[Given request] Retype the items word for word, starting at the line that holds "You are a GUI" and running through the end of the items, both ends included. Leave the pictures out of your answer.
***
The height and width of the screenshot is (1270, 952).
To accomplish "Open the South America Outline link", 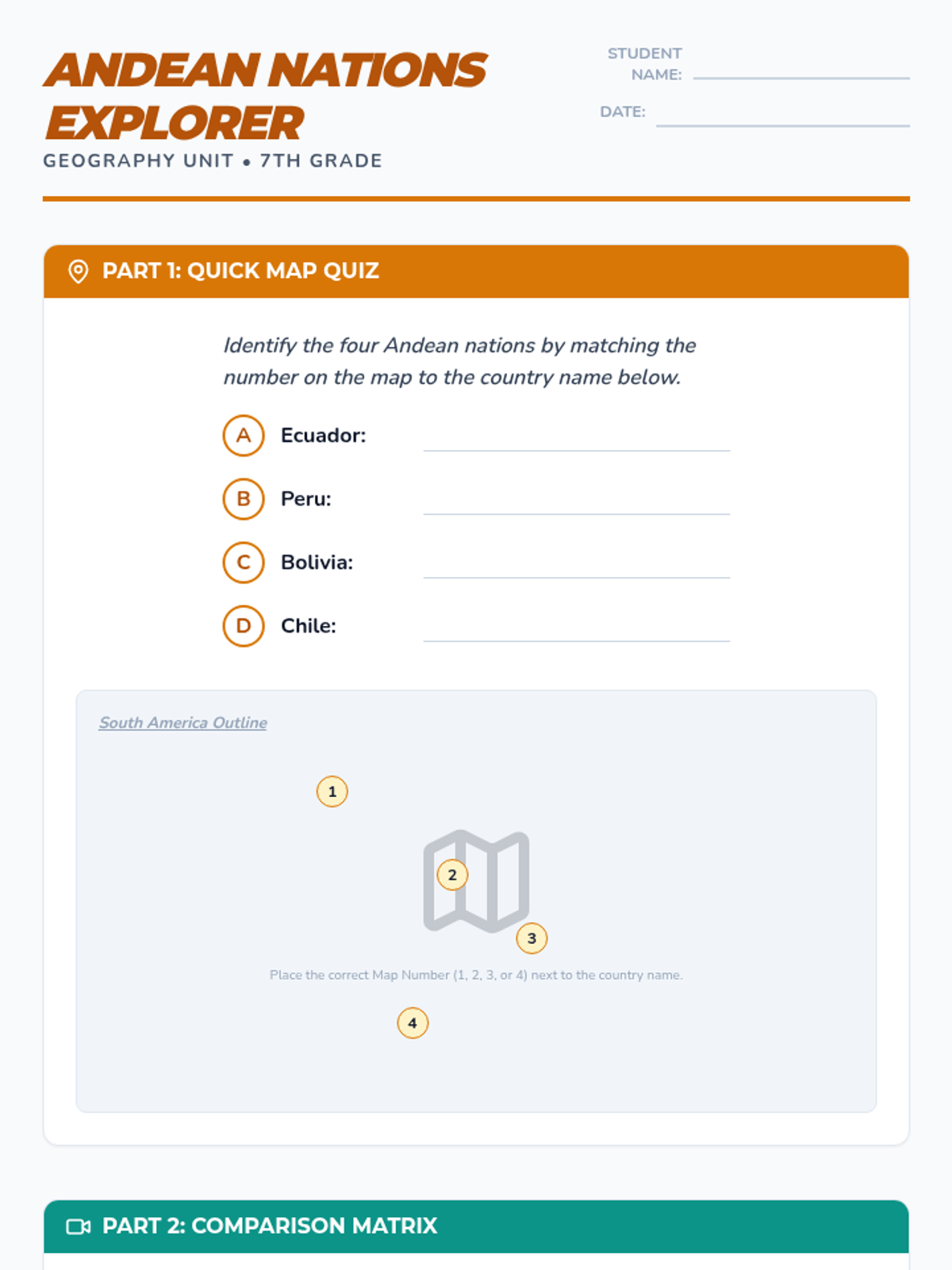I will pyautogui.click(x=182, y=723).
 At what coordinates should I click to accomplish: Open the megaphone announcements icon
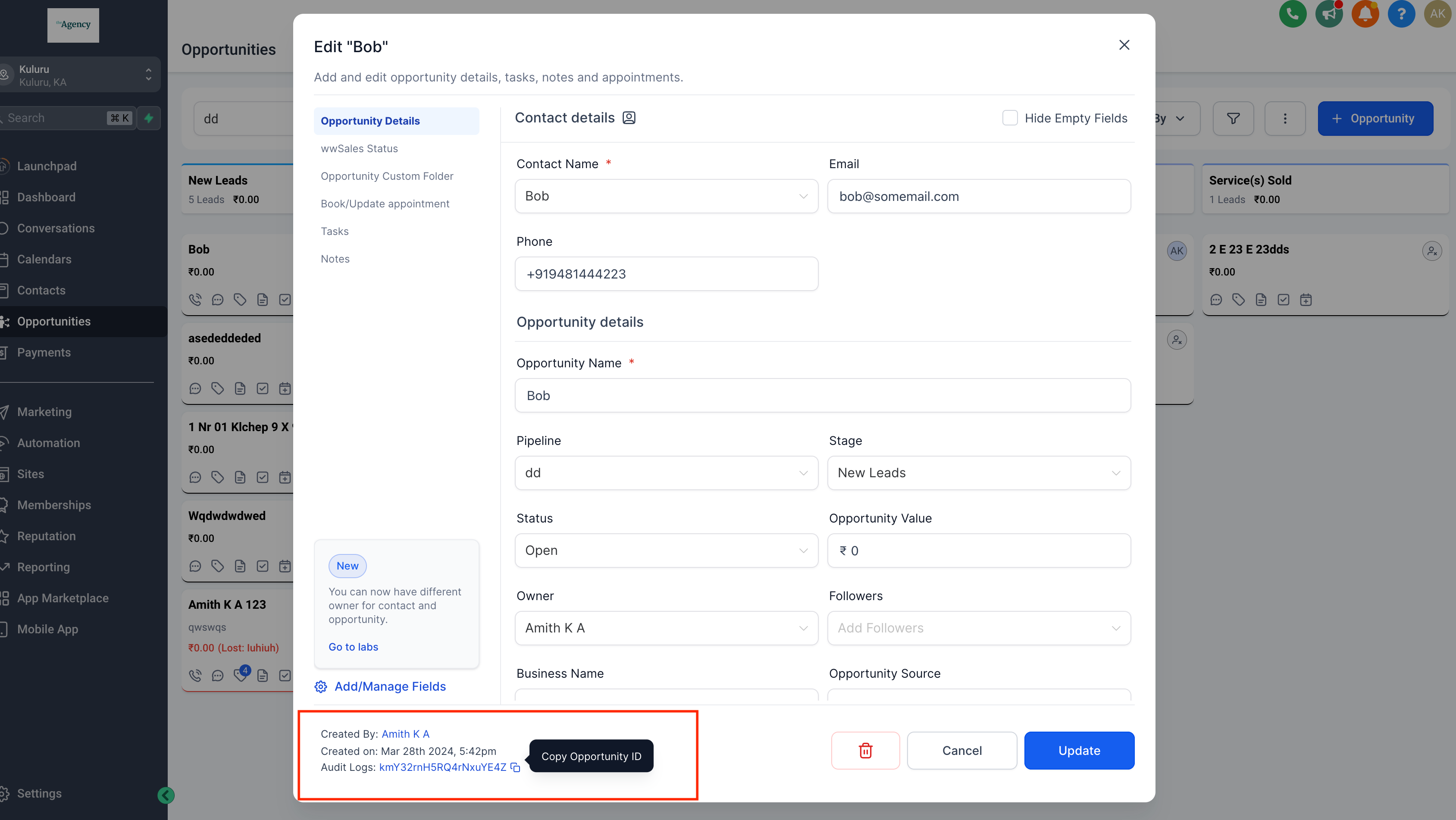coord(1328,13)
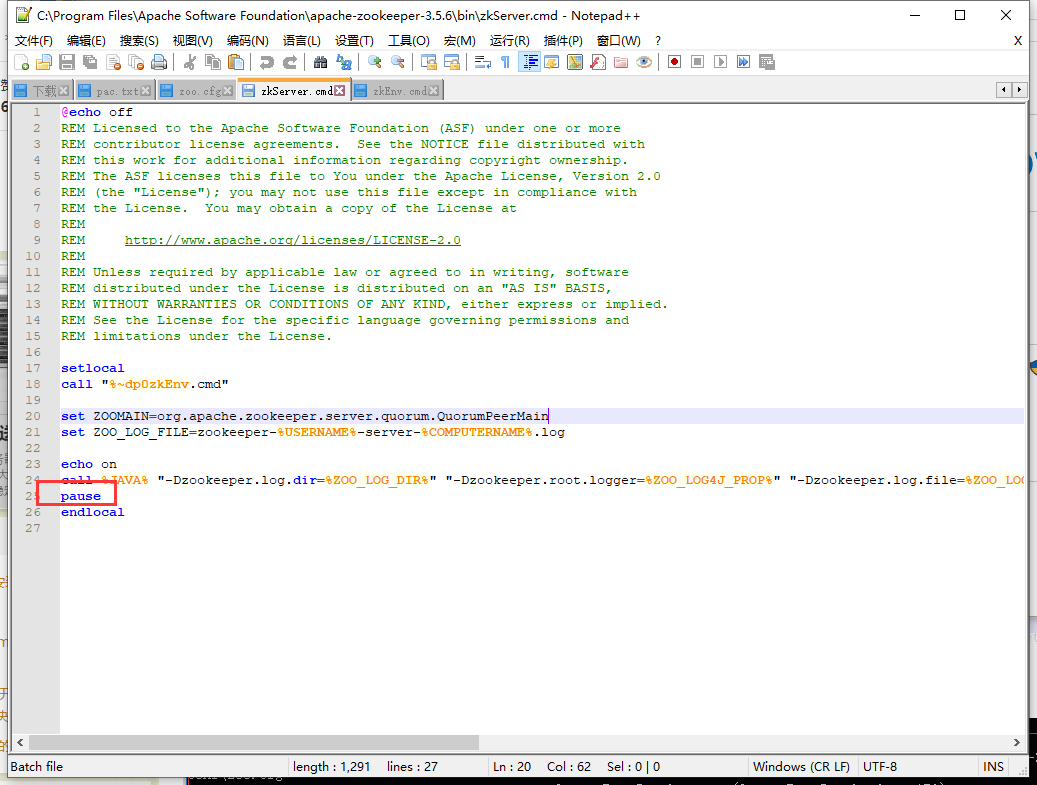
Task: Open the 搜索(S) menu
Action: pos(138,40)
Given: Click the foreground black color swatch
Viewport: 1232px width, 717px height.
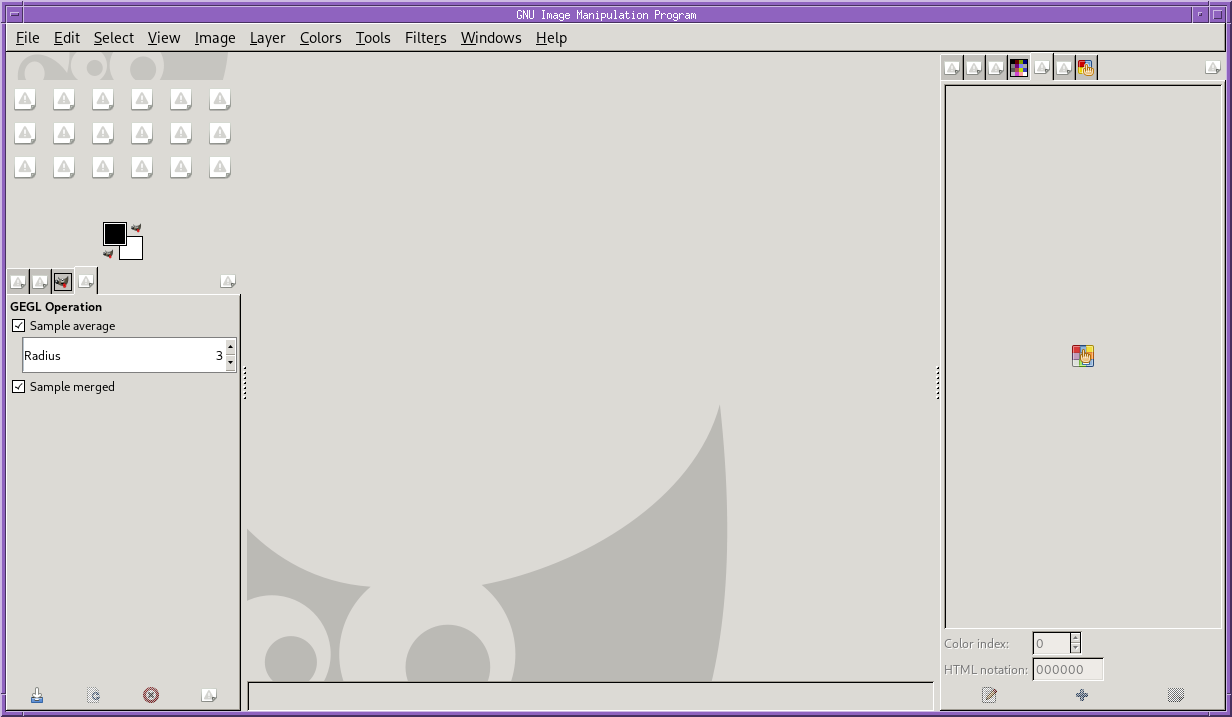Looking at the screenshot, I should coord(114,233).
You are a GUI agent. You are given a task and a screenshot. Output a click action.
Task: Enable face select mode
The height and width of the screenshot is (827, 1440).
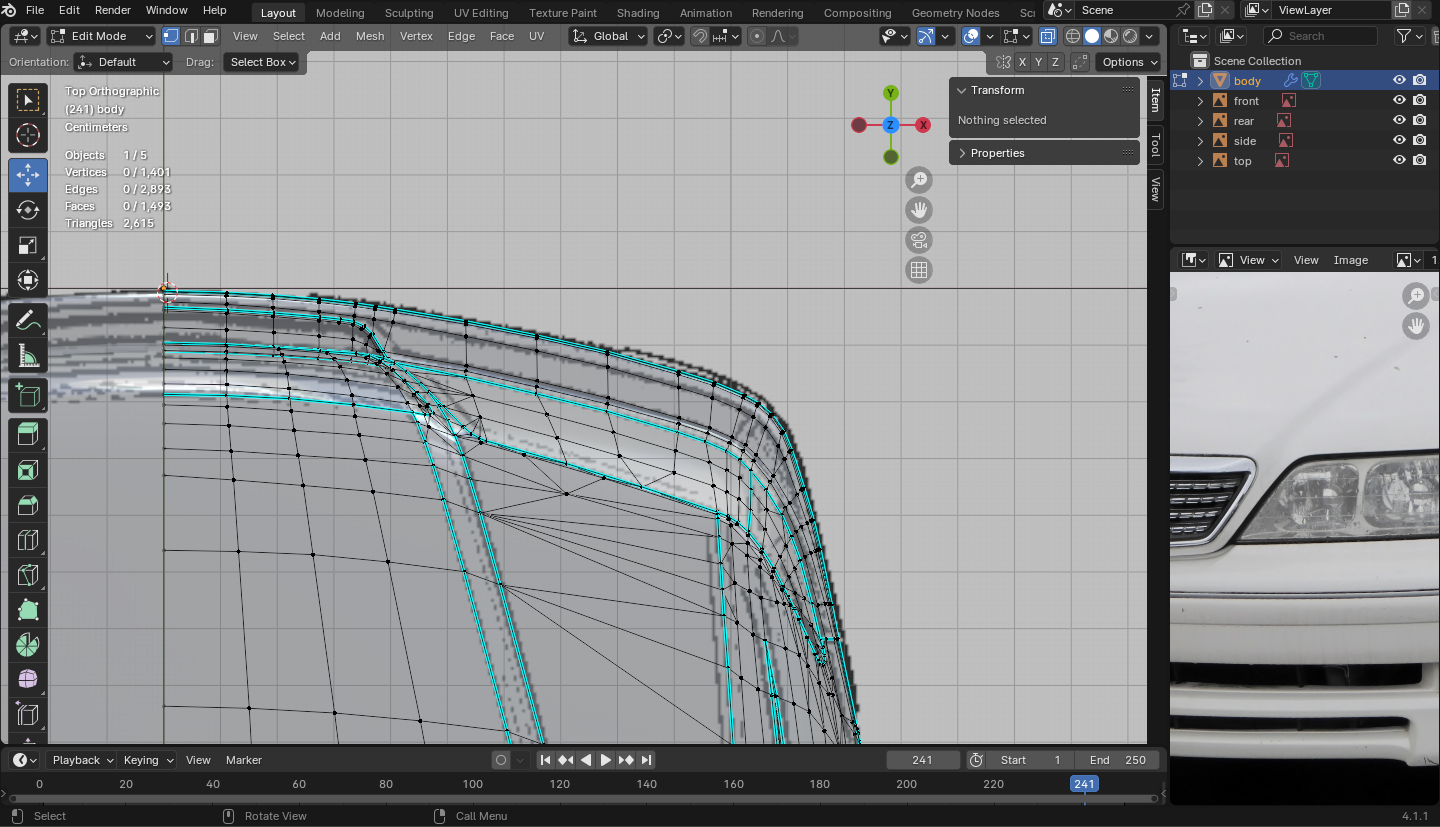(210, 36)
***
[Final result]
You are a GUI agent. You are given a task and a screenshot. Output a click action.
Task: Enable face select mode
The height and width of the screenshot is (827, 1440).
(210, 36)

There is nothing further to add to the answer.